Het hof gaat aan dit standpunt voorbij nu dit standpunt op geen enkele wijze is onderbouwd en ook overigens niet aannemelijk is geworden.
Hypotheekkosten minus huur-en pachtopbrengsten:
Betrokkene betaalde per maand voor het totale perceel en de daarop staande percelen een bedrag van € 3.808,33 aan de rente op de twee hypotheken. Alhoewel die betalingen betrekking hebben op alle percelen zal het hof in praktische zin en in het voordeel van betrokkene deze kosten als uitgangspunt nemen en daarop dan wel in mindering brengen de huurinkomsten van € 1.500,- per maand en de pachtinkomsten van € 100,- per maand die betrokkene ontving.

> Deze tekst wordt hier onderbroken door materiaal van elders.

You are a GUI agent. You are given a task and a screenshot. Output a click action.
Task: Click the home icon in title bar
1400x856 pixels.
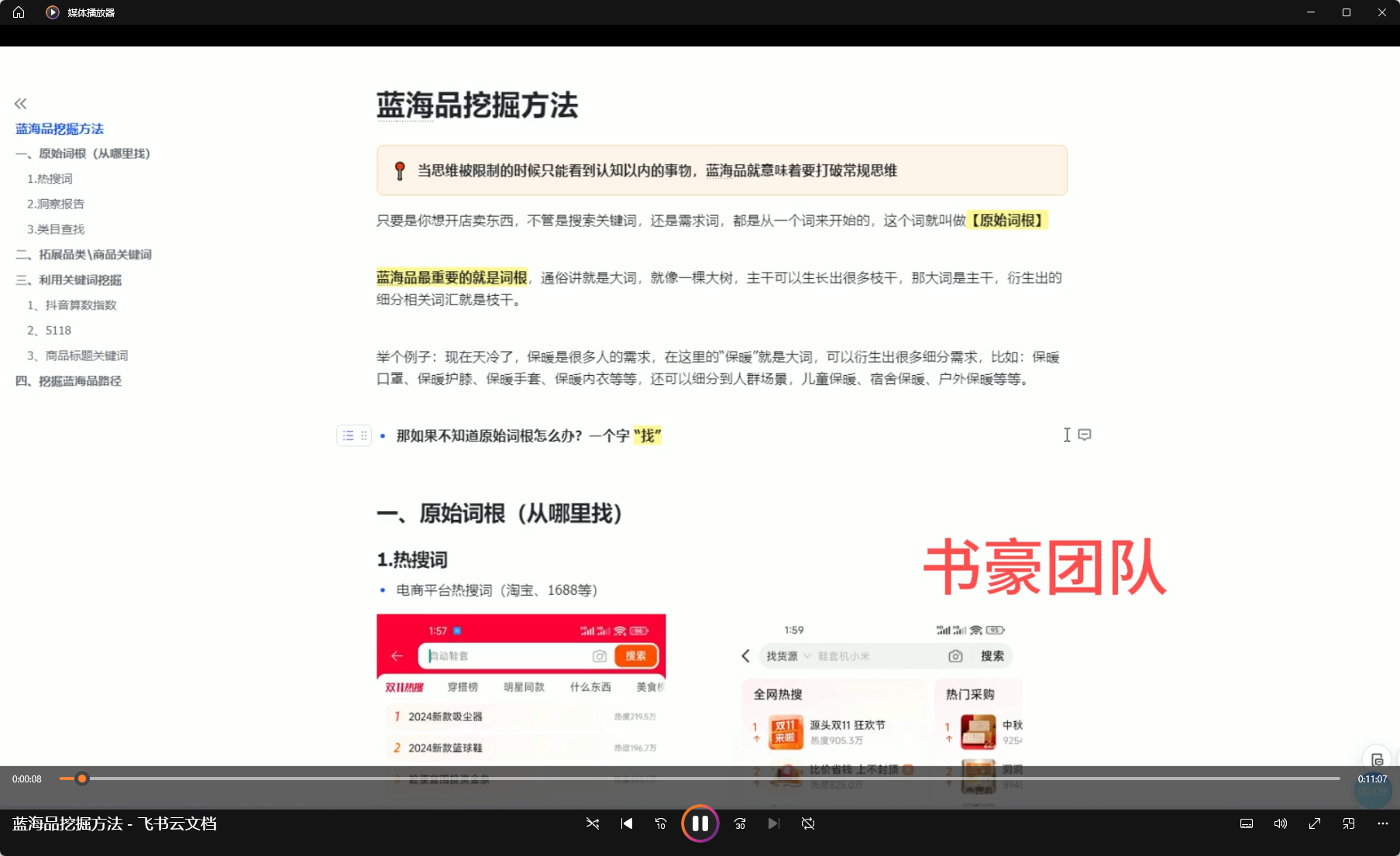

Per oogst leidt dit tot de volgende berekening:
(€ 3.808,33 x 10/4.33 =) € 8.795,22 minus ( 10/4,33 x € 1.600,- =) € 3.695,15 = € 5.100,07
Hierbij is het hof uitgegaan van de voor de realisering van een oogst benodigde 10 weken en
van 4,33 weken per maand.
Resumé
Gelet op het vorenstaande neemt het hof de navolgende kosten in aanmerking:
-afschrijvingskosten: € 650,00
-inkoopprijs stekken: € 3.006,75
-overige variabele kosten: € 3.513,15
-knipkosten: € 2.110,00
-rentekosten -/- opbrengsten € 5.100,07
Totaal: €14,379,97
Gelet op al het vorenstaande stelt het hof het geschatte wederrechtelijk verkregen voordeel per oogst vast op (€ 106.924,72 -/- € 14.379,97 =) € 92.544,- (afgerond), in totaal bij drie gerealiseerde oogsten (€ 92.544 x 3 =) €
277.632,-.
Standpunt verdediging
De verdediging heeft zich op het standpunt gesteld dat op voormelde opbrengst nog in mindering dient te worden gebracht de waarde van de op zolder van het bijgebouw aangetroffen gedroogde hennep voor een bedrag van € 16.400,-.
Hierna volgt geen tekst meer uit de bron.